A valorizzare l’evento ha contribuito l’elegante intervento dello scrittore Marcello Simoni, che ha guidato il pubblico in un affascinante viaggio alle origini dei Carmina Burana, ripercorrendo la storia dell’antica raccolta di canti poetici medievali, emersa negli scriptoria monastici del XII secolo e ispirata ai grandi temi universali della fortuna, dell’amore, del destino e della transitorietà della vita. Un percorso che ha messo in luce come Carl Orff, nel Novecento, sia riuscito a trasformare quel patrimonio letterario in uno dei capolavori più noti e coinvolgenti della musica corale. “Per secoli, questo straordinario florilegio (circa 300 componimenti, alcuni attribuibili a autori, altri anonimi) è rimasto sospeso in un limbo, dimenticato, abbandonato su uno scaffale di un armarium tra altri codici manoscritti – ha spiegato Marcello Simoni – fino a quando, a seguito della bufera napoleonica, non viene trasferito, insieme a tutto il patrimonio librario della Bura di San Benedetto, alla vicina Biblioteca Statale di Monaco. Qui, finalmente, i Carmina Burana vengono scoperti (o meglio, riscoperti). Subito se ne percepisce l’inestimabile valore e si lavora alla prima edizione, risalente al 1847. A circa quindici anni dalla pubblicazione di Notre-Dame de Paris di Victor Hugo: il momento in cui l’Europa riscopre il Medioevo, inizia a nutrire “fame” di quel periodo storico e si scolpiscono i gargoyle di Notre-Dame de Paris, ‘fintamente’ medievali. Proprio come fintamente medievale è la musica che stiamo per ascoltare. Perché i Carmina Burana, molti dei quali furono effettivamente scritti per essere cantati, furono musicati dal compositore tedesco Carl Orff solo nel 1935-36, ispirandosi a una suggestione che desidera – e riesce a – affondare negli oceani della storia”.
La sindaca Sabina Alice Zanardi ha aperto la serata, evidenziando il profondo significato simbolico dell’appuntamento, inserito nel programma delle celebrazioni per il Millenario della consacrazione dell’Abbazia di Pomposa. Nel suo saluto istituzionale ha ricordato la consolidata collaborazione tra il Comune di Codigoro ed Emilia Romagna Festival, rappresentata in sala dal direttore artistico Massimo Mercelli, una sinergia che nel corso degli anni ha contribuito a valorizzare il territorio attraverso proposte artistiche di altissimo livello. “Pomposa continua a rappresentare il fulcro internazionale di cultura, spiritualità, arte e musica, il luogo dove Guido monaco ha rivoluzionato il linguaggio musicale, dando origine al sistema di notazione destinato a cambiare la storia della musica occidentale. Pomposa continua a raccontarsi anche da qui”, ha sottolineato la sindaca Sabina Alice Zanardi.

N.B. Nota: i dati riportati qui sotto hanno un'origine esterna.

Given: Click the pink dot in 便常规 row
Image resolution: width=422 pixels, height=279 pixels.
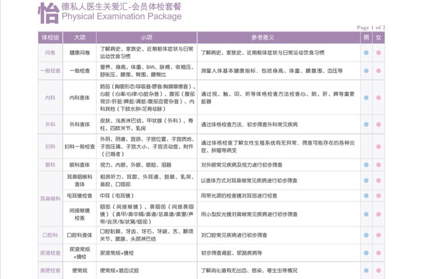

L’unione tra il prestigio di un sito millenario, la forza evocativa dell’opera di Orff, il contributo culturale di Marcello Simoni e la straordinaria qualità dell’esecuzione ha dato vita a una serata di grande intensità artistica ed emotiva, accolta dal pubblico con grande calore.
La rassegna Musica Pomposa proseguirà, nel parco abbaziale di Pomposa, il 17 luglio prossimo, alle ore 21.15, con la grande tradizione lirica, proposta da “I cameristi della scala”, un concerto di altissima qualità, ad ingresso gratuito, come di consueto, frutto della collaborazione tra il Comune di Codigoro ed Emilia Romagna Festival.